We left Paris just before the huge Charlie Hebdo march with all of the various European world leaders (minus someone big from the US…whoops). The crowds were just beginning to organize in the square. We then took a fast train to Brussels. I have never been on a train like that before, so I was interested to see how we all would like it. God, why aren’t there things like this in the US?!!?! They are so efficient and more comfortable than airplanes and it only took an hour for us to take the train from the two cities.
We only had a free afternoon when we got to our hotel, and because it was a Sunday everything was closed. Next day, we went to the US State Department Media Hub. I knew nothing about foreign service especially how that ties to journalism, so it just about blew my mind. I can’t imagine doing tours in multiple countries where I don’t speak the language, but hey, to each their own.
We they practically sprinted to Cantillion brewery to have a tour of one of the oldest breweries in Brussels. Our tour guide was precious and said “Drink water? No no no no. Water is for ducks.” That’s Brussels for yeah.
We had another tour of Thompson Reuters. I got to talk to one of their staff photographer i.e. I stared googly-eyed at a real life photographer working overseas. Dream job in a nut shell. I have some friends studying here for a semester from my school and I actually ran into two of them at Reuters. They are interning there for the semester…in Brussels. K.

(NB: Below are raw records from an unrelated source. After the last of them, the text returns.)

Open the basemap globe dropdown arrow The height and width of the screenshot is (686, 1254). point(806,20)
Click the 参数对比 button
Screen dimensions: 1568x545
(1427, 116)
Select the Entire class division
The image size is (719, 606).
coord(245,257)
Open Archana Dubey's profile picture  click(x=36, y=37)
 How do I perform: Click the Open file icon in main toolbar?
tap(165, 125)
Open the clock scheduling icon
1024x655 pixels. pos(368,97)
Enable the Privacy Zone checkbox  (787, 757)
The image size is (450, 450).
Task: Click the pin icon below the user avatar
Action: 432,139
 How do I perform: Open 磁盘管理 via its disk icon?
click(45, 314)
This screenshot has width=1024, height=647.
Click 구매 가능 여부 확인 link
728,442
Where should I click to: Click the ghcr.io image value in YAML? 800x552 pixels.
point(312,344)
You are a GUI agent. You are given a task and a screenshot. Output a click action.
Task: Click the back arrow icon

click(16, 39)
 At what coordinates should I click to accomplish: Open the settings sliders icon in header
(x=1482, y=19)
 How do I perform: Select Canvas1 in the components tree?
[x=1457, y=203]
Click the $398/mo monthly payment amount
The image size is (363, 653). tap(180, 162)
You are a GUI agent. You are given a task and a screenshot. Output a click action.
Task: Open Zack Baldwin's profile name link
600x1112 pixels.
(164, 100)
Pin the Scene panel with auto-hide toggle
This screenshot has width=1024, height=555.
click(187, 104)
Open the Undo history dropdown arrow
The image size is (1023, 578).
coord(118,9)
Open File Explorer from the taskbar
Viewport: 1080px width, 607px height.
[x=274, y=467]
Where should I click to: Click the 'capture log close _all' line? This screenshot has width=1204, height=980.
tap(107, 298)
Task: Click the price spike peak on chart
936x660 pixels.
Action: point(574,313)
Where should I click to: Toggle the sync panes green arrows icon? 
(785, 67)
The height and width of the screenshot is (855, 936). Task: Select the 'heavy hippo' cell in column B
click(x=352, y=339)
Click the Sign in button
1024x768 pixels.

We grabbed lunch then headed for the Parlimentarium. This is probably one the most interactive museums I have ever been to. You get a iPod Touch and you just hold it up to various scanners all around the museum and it gives an explanation of the exhibit in your language. Super cool.
What is a trip to Brussels without chocolate and beer. It is really that good I promise. I liked the chocolate at Mary’s and it’s not as expensive as other shops in the Grand Place. Chocolate just doesn’t compare anymore after that experience.
One our last day we had a walking tour of the Grand Place and the infamous Manneken Pis statue. But fun fact: It was 20 degrees out, raining and windy. It was probably the worst day to have a walking tour, so we made it a speed-walking tour.
Yep. That’s it. Brussels’ pride and joy. It’s super tiny by the way. I personally don’t understand why people come from all over the world to see it, yet here I am from America seeing a peeing boy statue. Plus side: There was a waffle bar and a Hard Rock cafe nearby. All was not lost. That night I also met up with some friends who are studying here. It was lovely to see a familiar, American face. Then we went to Delirium and got plenty of cherry beers. Go to Brussels just for that experience alone; forget the peeing statue.
Our flight from Brussels to Amsterdam to Rome had a maintenance problem, so I am typing from the Brussels airport, which I now know very well. But we are finally going to the final destination of this passport series: Rome.